R. KOSZARSKI: Yes, that's a different thing. The one we had before was 20 years ago, just a DVD. So, we're doing things like that. Now, what happened more recently is that they constructed this large film center, namely after the Barrymore family acting, who had made films in Fort Lee, called the Barrymore Film Center. You might look them up online. And the Barrymore Film Center has a beautiful theater, and they show sort of modern repertory cinema, and used to do exhibits. They're not doing too many exhibits anymore, but they decided to do other things with the space. But as part of this, a notion of celebrating the local history, we worked on this Blu-ray. And the Blu- ray project includes many of the titles that were only in DVD definition before. 

L.B.: And then, you upgraded them?

▶ _Written exercise A_
In the records, turn everything from the line containing "The image size is (1418, 886)." down to the line containing "pyautogui.click(x=1063, y=703)" into a JSON list of strings, one string per line, skipping blank lines. Leave the pictures out of your answer.
These records don't relate to the interview at all.

▶ _Information given_
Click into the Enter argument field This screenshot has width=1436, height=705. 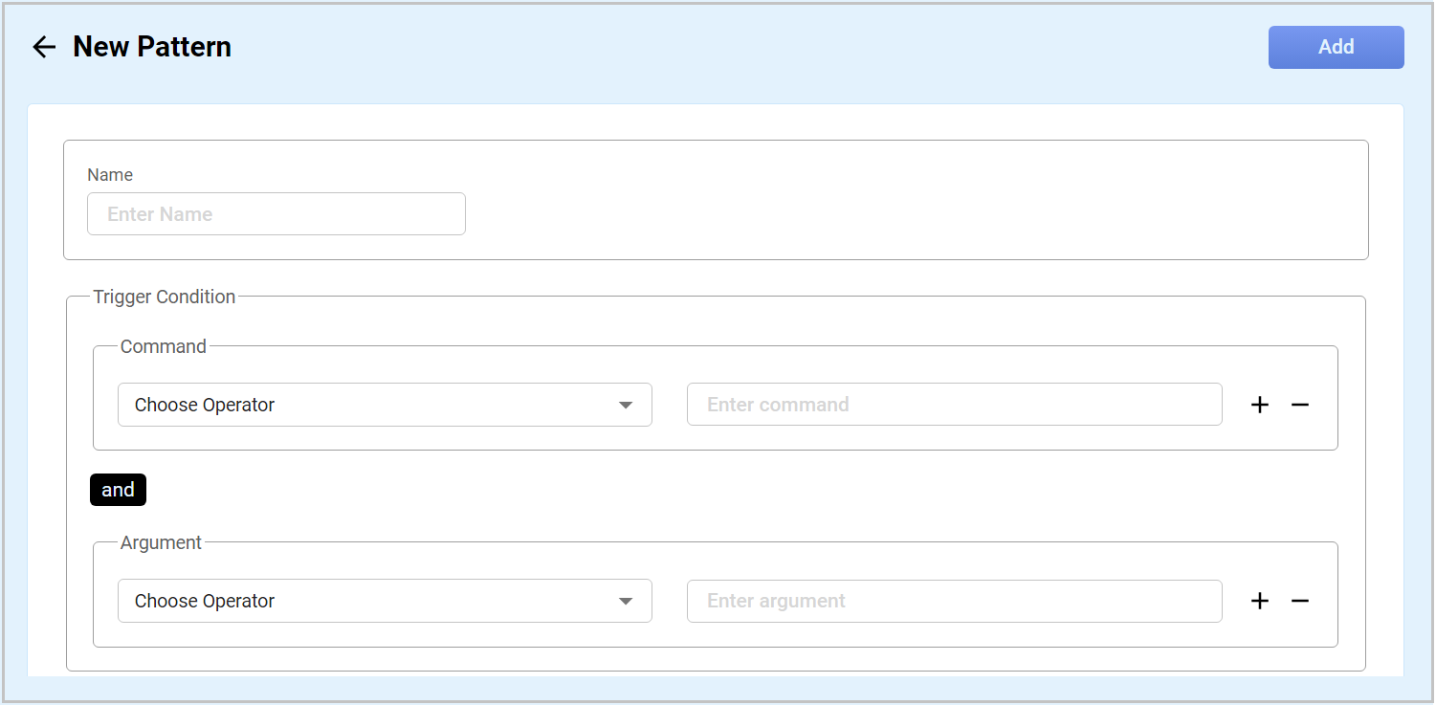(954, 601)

--

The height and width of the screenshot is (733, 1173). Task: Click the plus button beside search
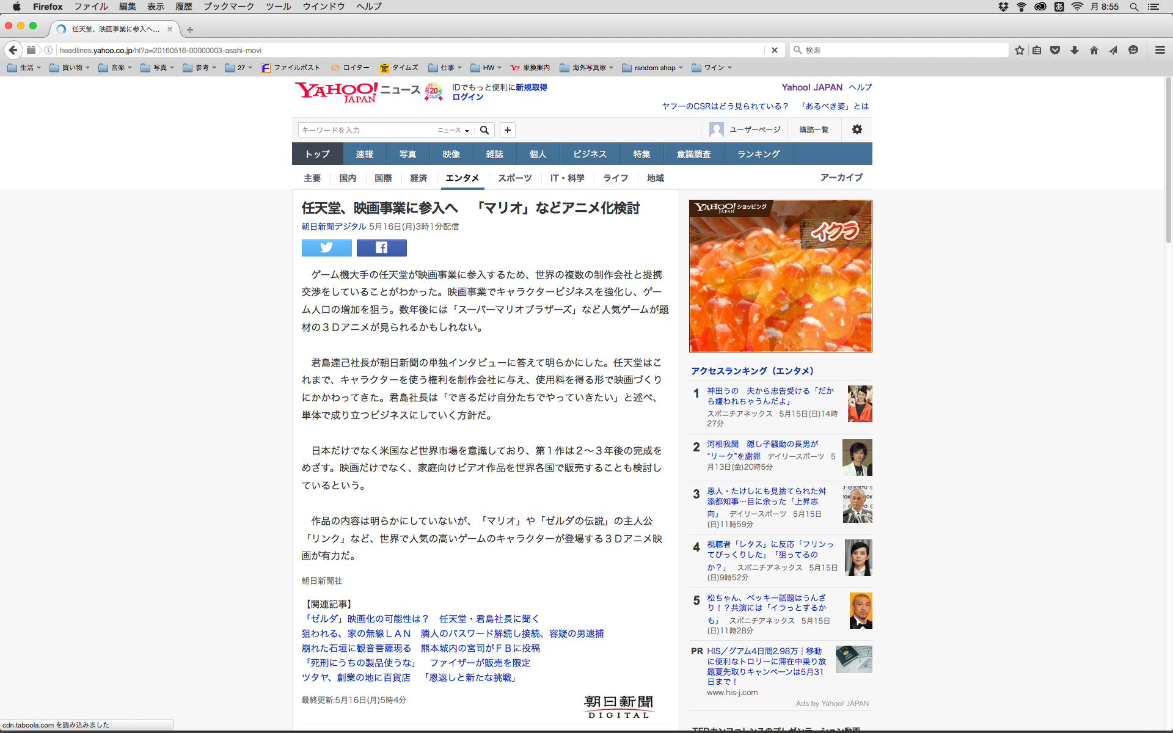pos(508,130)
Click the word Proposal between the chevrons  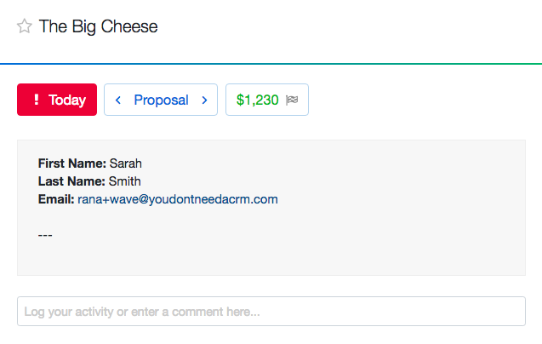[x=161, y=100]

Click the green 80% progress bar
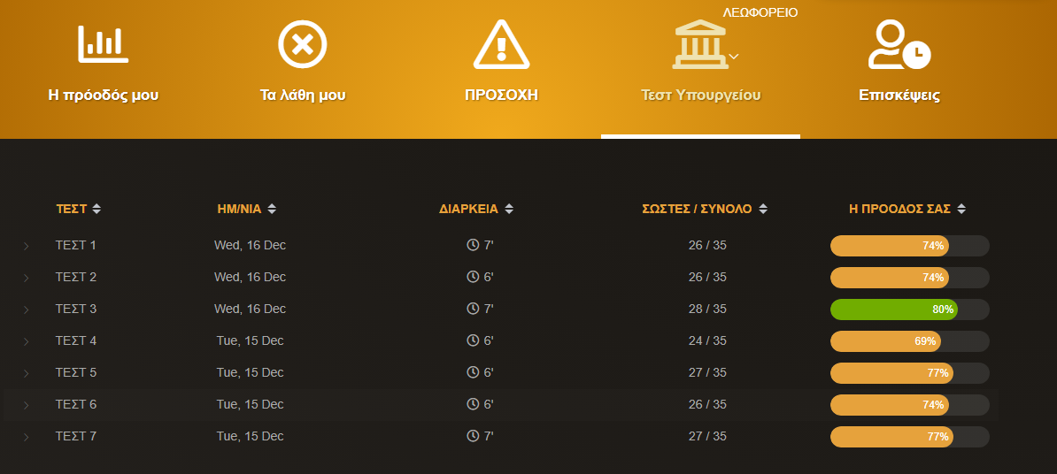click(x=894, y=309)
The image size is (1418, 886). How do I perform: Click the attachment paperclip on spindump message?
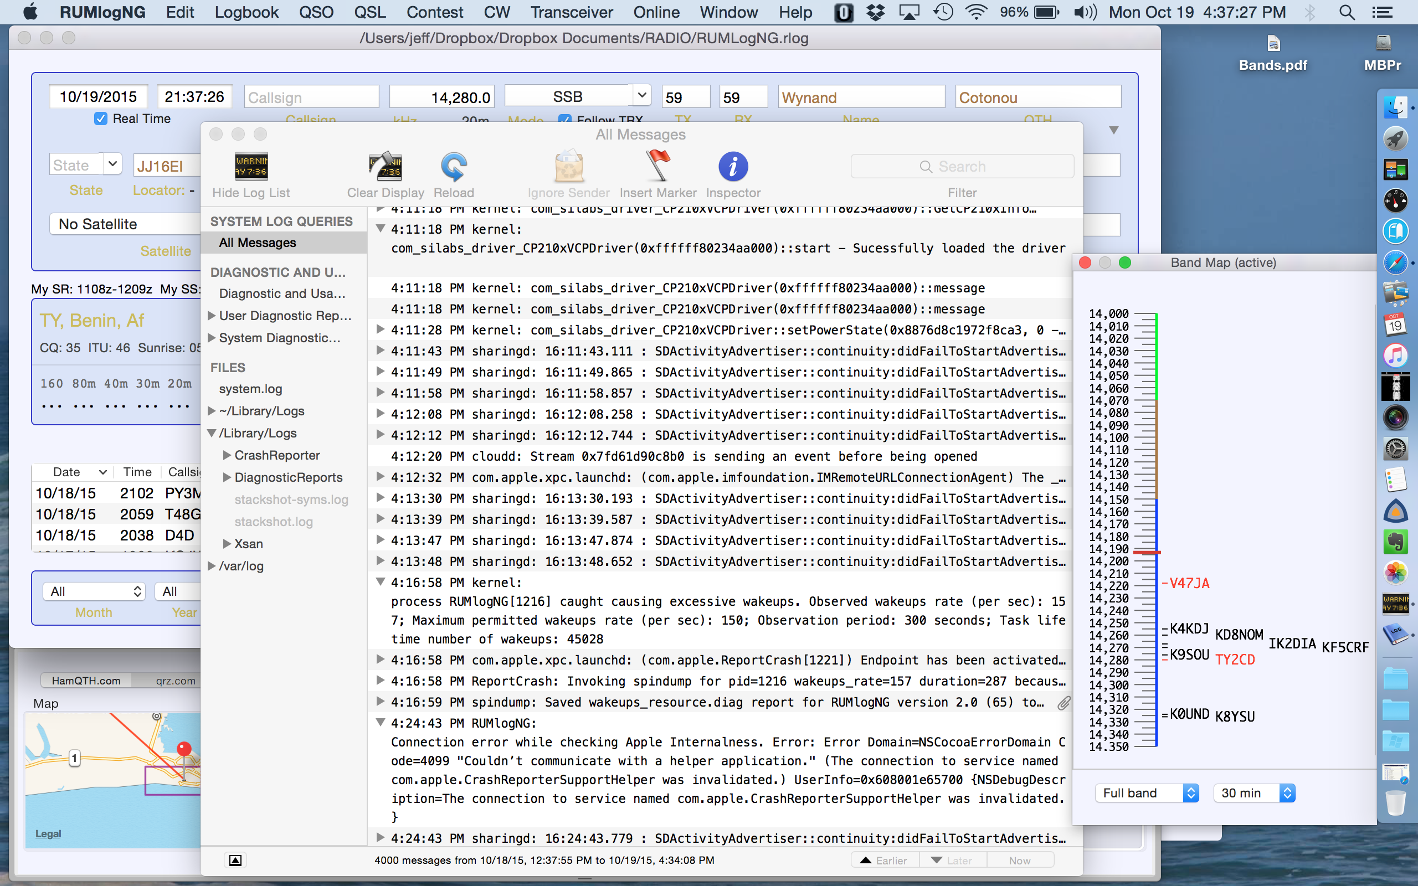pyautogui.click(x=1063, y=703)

---

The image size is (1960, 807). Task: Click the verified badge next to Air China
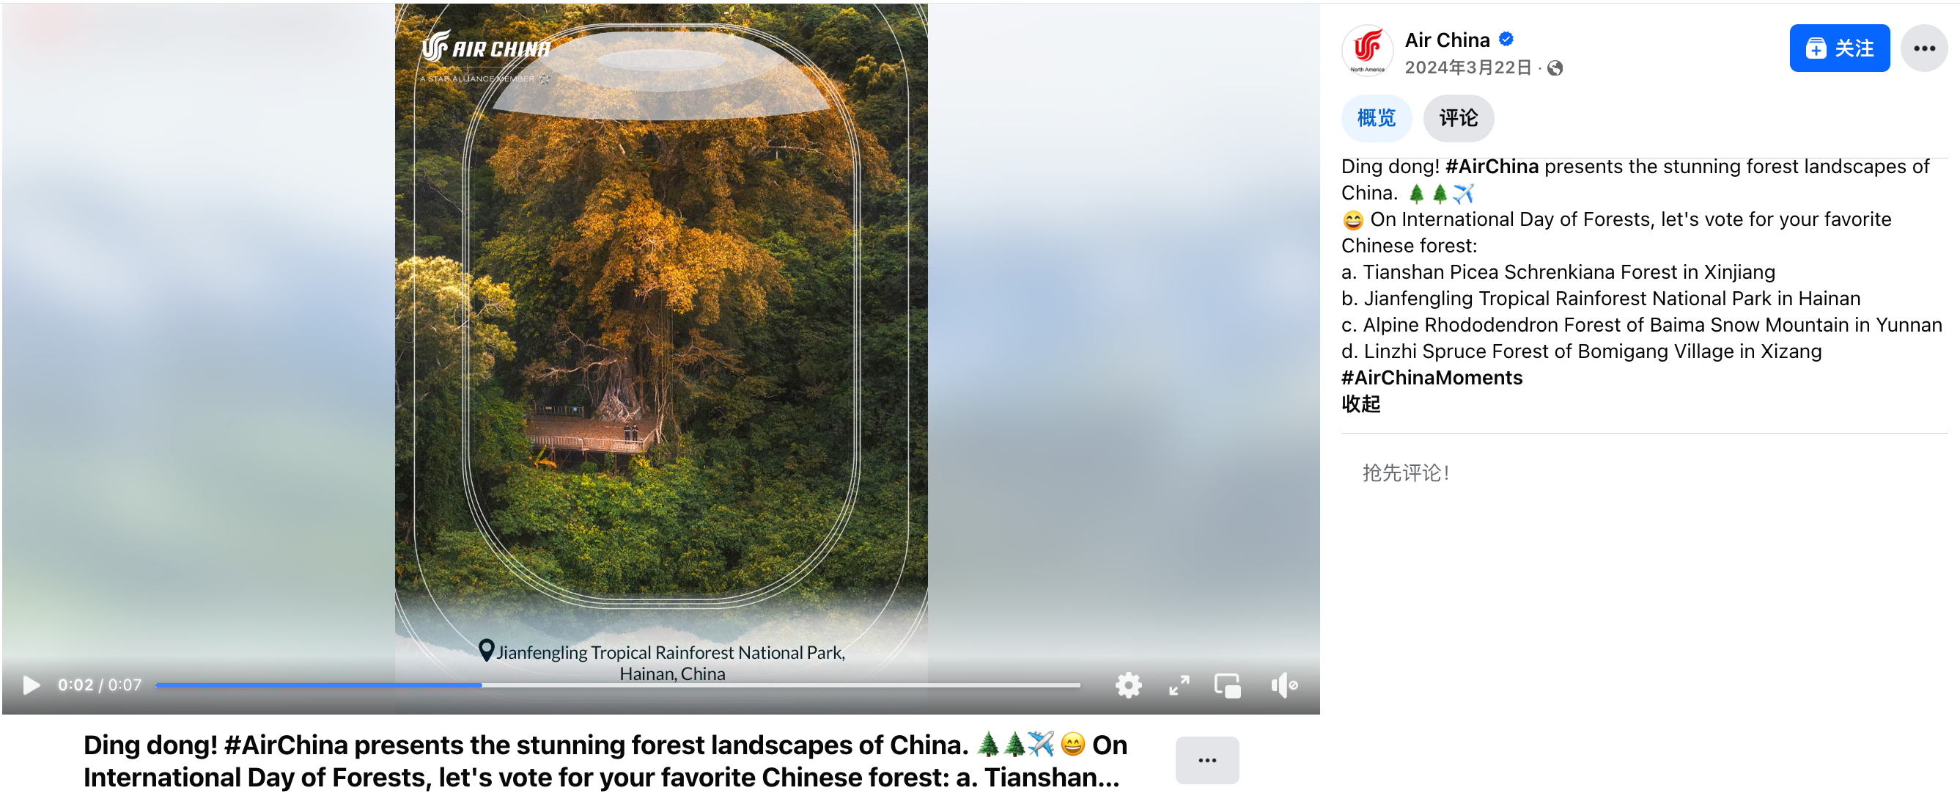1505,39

▶ _Written exercise B_
Answer these questions using the interview about the Barrymore Film Center:
(i) How long ago was the earlier release, and what was it on?
(ii) Which family is the film center named after?
(iii) What kind of films does the center's theater show?

▶ _Correct result A_
[
  "The image size is (1418, 886). How do I perform: Click the attachment paperclip on spindump message?",
  "pyautogui.click(x=1063, y=703)"
]

▶ _Correct result B_
(i) 20 years ago, on a DVD only.
(ii) The Barrymore family.
(iii) Modern repertory cinema.